Elevated bile acids are associated with left ventricular structural changes in biliary atresia

Abstract

Background: In children with biliary atresia (BA), pathologic structural changes within the heart, which define cirrhotic cardiomyopathy, are associated with adverse perioperative outcomes. Despite their clinical relevance, little is known about the pathogenesis and triggers of pathologic remodeling. Bile acid excess causes cardiomyopathy in experimental cirrhosis, but its role in BA is poorly understood.

Methods: Echocardiographic parameters of left ventricular (LV) geometry [LV mass (LVM), LVM indexed to height, left atrial volume indexed to BSA (LAVI), and LV internal diameter (LVID)] were correlated with circulating serum bile acid concentrations in 40 children (52% female) with BA listed for transplantation. A receiver-operating characteristic curve was generated to determine optimal threshold values of bile acids to detect pathologic changes in LV geometry using Youden index. Paraffin-embedded human heart tissue was separately analyzed by immunohistochemistry for the presence of bile acid-sensing Takeda G-protein-coupled membrane receptor type 5.

Results: In the cohort, 52% (21/40) of children had abnormal LV geometry; the optimal bile acid concentration to detect this abnormality with 70% sensitivity and 64% specificity was 152 µmol/L (C-statistics=0.68). Children with bile acid concentrations >152 µmol/L had ∼8-fold increased odds of detecting abnormalities in LVM, LVM index, left atrial volume index, and LV internal diameter. Serum bile acids positively correlated with LVM, LVM index, and LV internal diameter. Separately, Takeda G-protein-coupled membrane receptor type 5 protein was detected in myocardial vasculature and cardiomyocytes on immunohistochemistry.

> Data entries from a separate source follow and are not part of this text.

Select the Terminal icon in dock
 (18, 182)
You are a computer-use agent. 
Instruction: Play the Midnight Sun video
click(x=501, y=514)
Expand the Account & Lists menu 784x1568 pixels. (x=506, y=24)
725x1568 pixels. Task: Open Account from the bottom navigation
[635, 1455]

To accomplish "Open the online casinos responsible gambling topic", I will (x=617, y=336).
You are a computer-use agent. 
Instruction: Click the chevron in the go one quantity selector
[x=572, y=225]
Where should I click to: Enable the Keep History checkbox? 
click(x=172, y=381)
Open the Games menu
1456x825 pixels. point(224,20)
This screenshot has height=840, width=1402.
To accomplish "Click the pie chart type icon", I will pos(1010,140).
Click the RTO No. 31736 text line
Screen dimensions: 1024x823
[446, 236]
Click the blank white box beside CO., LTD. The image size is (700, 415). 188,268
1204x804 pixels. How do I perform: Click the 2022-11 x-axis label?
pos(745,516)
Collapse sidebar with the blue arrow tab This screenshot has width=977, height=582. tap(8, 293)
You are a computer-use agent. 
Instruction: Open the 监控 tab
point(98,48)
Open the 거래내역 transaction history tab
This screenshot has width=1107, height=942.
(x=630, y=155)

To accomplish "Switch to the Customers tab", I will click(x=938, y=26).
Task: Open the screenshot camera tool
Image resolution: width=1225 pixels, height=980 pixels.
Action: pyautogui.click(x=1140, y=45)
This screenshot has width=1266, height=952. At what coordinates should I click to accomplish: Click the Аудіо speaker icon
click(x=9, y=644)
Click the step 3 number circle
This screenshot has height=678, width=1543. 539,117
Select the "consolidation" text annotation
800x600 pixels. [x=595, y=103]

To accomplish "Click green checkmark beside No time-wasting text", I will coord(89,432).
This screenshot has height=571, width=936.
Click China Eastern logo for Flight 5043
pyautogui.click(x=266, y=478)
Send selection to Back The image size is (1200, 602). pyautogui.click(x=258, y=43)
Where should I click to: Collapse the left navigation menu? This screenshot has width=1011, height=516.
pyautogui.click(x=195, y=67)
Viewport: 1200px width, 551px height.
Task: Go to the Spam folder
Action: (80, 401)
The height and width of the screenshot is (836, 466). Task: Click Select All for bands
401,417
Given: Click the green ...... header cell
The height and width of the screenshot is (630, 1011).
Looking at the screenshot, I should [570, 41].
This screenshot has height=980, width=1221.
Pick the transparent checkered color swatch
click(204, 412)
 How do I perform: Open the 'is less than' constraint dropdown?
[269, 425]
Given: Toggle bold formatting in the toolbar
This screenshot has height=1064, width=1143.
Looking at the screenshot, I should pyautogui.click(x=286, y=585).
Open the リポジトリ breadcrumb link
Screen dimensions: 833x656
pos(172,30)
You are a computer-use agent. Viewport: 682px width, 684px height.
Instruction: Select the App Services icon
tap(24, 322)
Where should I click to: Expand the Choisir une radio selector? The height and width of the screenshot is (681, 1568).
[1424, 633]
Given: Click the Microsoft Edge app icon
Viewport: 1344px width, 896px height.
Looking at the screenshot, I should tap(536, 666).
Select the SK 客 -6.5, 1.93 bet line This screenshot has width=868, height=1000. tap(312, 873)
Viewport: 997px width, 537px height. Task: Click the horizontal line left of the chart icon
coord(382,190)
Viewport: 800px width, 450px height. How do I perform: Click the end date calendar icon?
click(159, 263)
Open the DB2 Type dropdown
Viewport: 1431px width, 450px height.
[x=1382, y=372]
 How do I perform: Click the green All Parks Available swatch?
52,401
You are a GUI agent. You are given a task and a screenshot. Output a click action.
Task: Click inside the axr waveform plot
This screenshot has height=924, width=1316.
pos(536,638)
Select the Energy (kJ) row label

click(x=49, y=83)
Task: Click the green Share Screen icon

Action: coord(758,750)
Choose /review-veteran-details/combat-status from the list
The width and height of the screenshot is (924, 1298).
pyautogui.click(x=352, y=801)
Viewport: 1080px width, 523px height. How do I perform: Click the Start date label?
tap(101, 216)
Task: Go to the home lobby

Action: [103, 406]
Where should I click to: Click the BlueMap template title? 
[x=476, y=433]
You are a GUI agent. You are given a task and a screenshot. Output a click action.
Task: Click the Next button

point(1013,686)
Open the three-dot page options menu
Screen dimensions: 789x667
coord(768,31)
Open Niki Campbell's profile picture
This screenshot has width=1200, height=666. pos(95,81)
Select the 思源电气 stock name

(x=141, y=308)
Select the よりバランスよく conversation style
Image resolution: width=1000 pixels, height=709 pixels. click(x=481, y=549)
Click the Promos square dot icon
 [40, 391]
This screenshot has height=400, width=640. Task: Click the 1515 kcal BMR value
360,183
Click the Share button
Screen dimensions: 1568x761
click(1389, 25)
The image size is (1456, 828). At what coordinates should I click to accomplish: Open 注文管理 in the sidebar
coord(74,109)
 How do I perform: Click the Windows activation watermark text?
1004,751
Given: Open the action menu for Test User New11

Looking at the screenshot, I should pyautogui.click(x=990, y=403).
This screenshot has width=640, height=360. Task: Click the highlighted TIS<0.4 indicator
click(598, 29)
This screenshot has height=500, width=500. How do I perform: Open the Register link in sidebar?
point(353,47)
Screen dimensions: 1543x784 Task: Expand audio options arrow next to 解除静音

Conclusion: This association highlights the unique role of bile acids as one of the targetable potential triggers for myocardial structural changes in BA.

FIGURE 1

Circulating bile acid concentrations and echocardiographic aberrations: figure depicts LV mass index [LVMI (g/ht^2.7)], LV mass (LVM) z score, left atrial volume index (LAVI) mL/m², left ventricular internal diameter (LVID) z score, fractional shortening (%FS), and relative wall thickness (RWT) between groups with bile acid concentrations <152 μmol/L and > 152 μmol/L. Data above the dotted line represents abnormal values. Note the increased LVMI, LVM (z score), LAVI and LVID (z score) in patients with bile acid concentrations above 152 μmol/L. Statistics: Mann–Whitney U, *p <0.05.

FIGURE 2

Detection of TGR5 protein in the human myocardium: immunohistochemistry was performed in paraffin-embedded human heart tissue using a polyclonal antibody directed against human TGR5 (1:200 dilution; Sigma Aldrich). Note the presence of brown TGR5 staining in the vascular endothelium within the heart (A) (red arrow); note that there is no staining seen in IgG-incubated control (B) (20× magnification; scale bar=100 μ). (C) Depicts brown TGR5 staining of heart muscles (red arrow), again note no staining with IgG control (D) (40× magnification; scale=50 μ). (E) Depicts staining within the cardiomyocytes, while no staining seen in IgG control (F) (100× magnification; scale=10 μ). On the right inset is TGR5 staining (red arrow) in human placental trophoblasts (G) (40× magnification; scale=50 μ) and human splenic monocytes (H) (100× magnification; scale=10 μ), both serving as positive controls for the detection of TGR5 with the primary antibody.